Réaction à la réponse de M. Juppé.
On ne peut que regretter que le nouveau ministre des Affaires étrangères, interrogé à l'Assemblée cet après-midi ait cru bon de reprendre dans sa totalité l'argumentaire déroulé jusqu'alors par ses prédécesseurs. Comment peut-on renvoyer le dossier à la justice, prétendument indépendante, d'un « état souverain » qui dépend presque totalement de notre coopération diplomatique et militaire? Voilà trois ans en effet que l'on se défausse sur une procédure qui ne progresse que par à-coup et uniquement à l'initiative du Parlement ou de la famille d'Ibni Oumar Mahamat Saleh, le gouvernement ayant - notamment à l'époque de M. Kouchner - eu de cesse de freiner toute possibilité d'avancée significative.
Je veux encore croire que M. Juppé, à l'avenir mieux informé de cette affaire saura réagir afin de permettre que notre diplomatie ne commette pas au Tchad les mêmes erreurs que celles qui ont été faites avec les dictateurs de Tunis ou du Caire.

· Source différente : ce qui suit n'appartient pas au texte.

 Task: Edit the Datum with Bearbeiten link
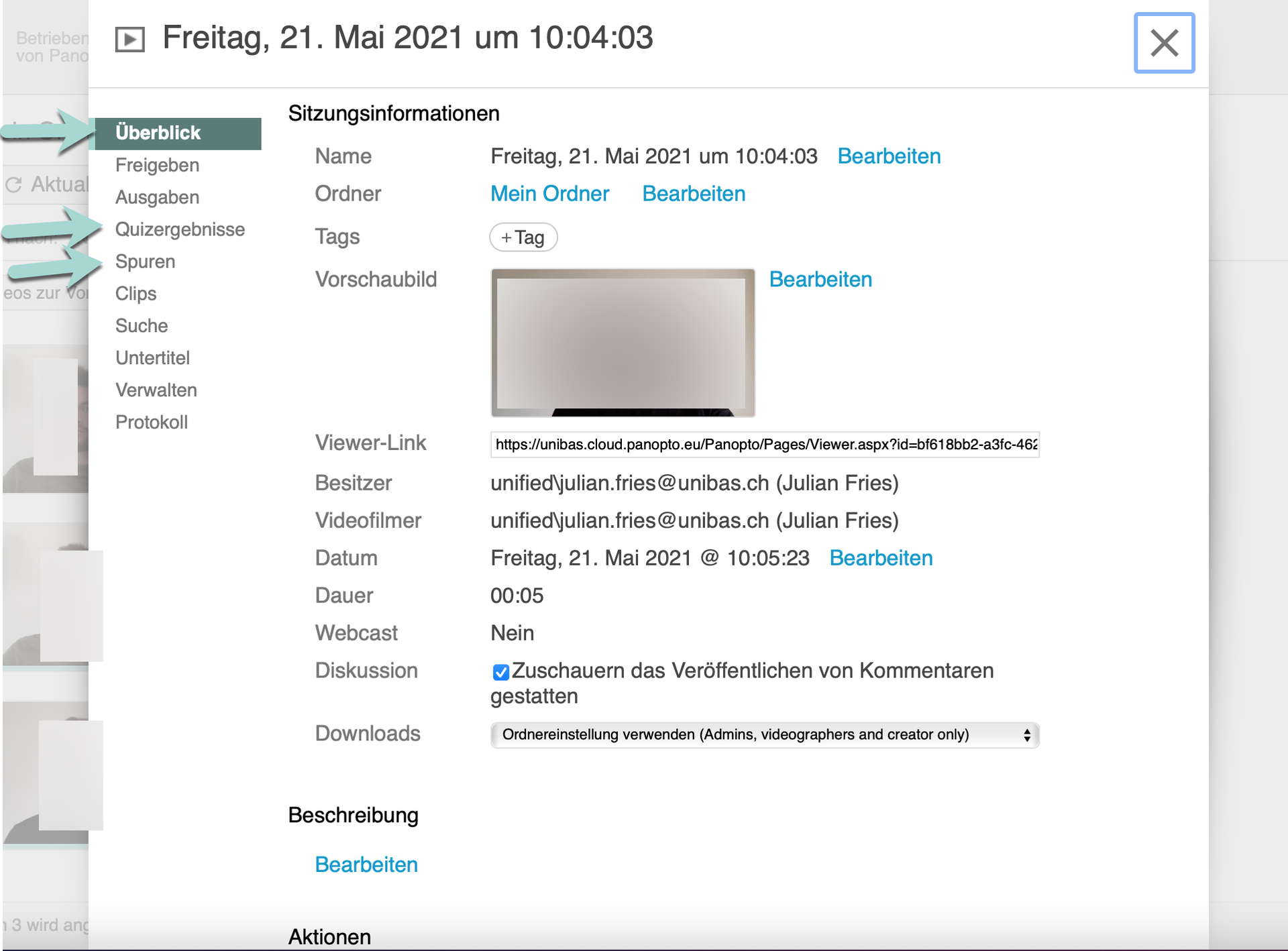(x=880, y=558)
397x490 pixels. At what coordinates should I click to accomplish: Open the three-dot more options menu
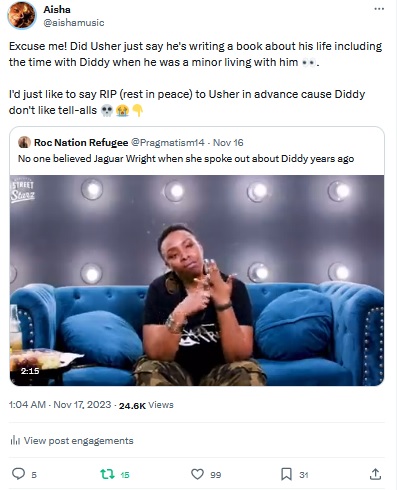coord(379,9)
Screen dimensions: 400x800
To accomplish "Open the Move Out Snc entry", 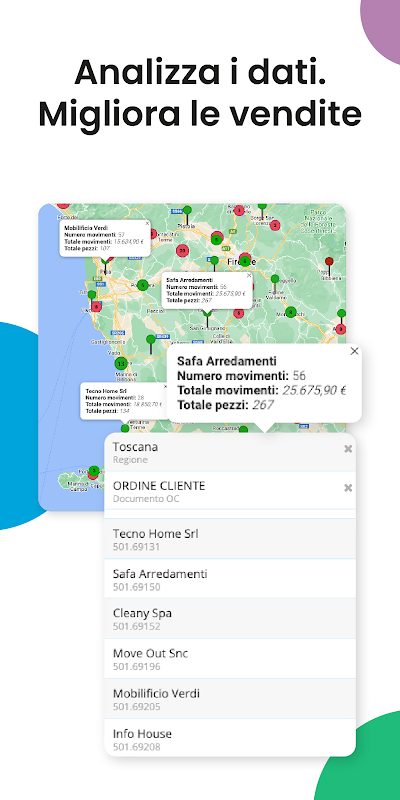I will [x=230, y=659].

Le rapport de la commission d'enquête que j'ai cité en séance fait état d'atrocités commises par les troupes tchadiennes sous les ordres du président Déby contre leur propre peuple. Le rapport que vient de rendre Amnesty International, met également en cause les mêmes autorités dans des pratiques, pourtant unanimement condamnées, d'enrôlement d'enfants soldats.
Telle est la réalité du régime que nous nous efforçons, encore, de protéger. Et ce ne sont pas les élections législatives qui viennent de se tenir, ni les présidentielles prévues pour le Printemps qui y changeront quelque chose. D'autant que c'est probablement dans la perspective de celles-ci qu'ont été planifiées l'arrestation, la disparition, puis l'élimination d'Ibni Oumar Mahamat Saleh qui était la seule figure capable de fédérer les forces susceptibles de proposer une véritable alternative politique.
Ce qu'avec la famille et les organisations non gouvernementales, nous nous bornons à exiger, c'est la vérité, indépendamment de toute autre considération. Nous ne poursuivons d'autre but que la défense des droits d'un homme, qui, à défaut d'avoir pu être protégé et secouru, doit voir au moins sa mémoire honorée et les conditions de sa mort, reconnues.
C'est la raison pour laquelle nous continuerons de demander que tout soit mis en œuvre pour que la procédure qui s'éternise depuis trois ans aboutisse enfin et que, parallèlement, la France contribue, dans la limite de ses possibilités, à l'émergence de la vérité, en rendant publics, c'est-à-dire en déclassifiant tous les documents qui ont pu être transmis à Paris sur les événements des 2 et 3 février 2008, aussi bien par l'ambassade de France à N'Djamena, que par les conseillers militaires français (malheureusement) placés auprès du Président tchadien.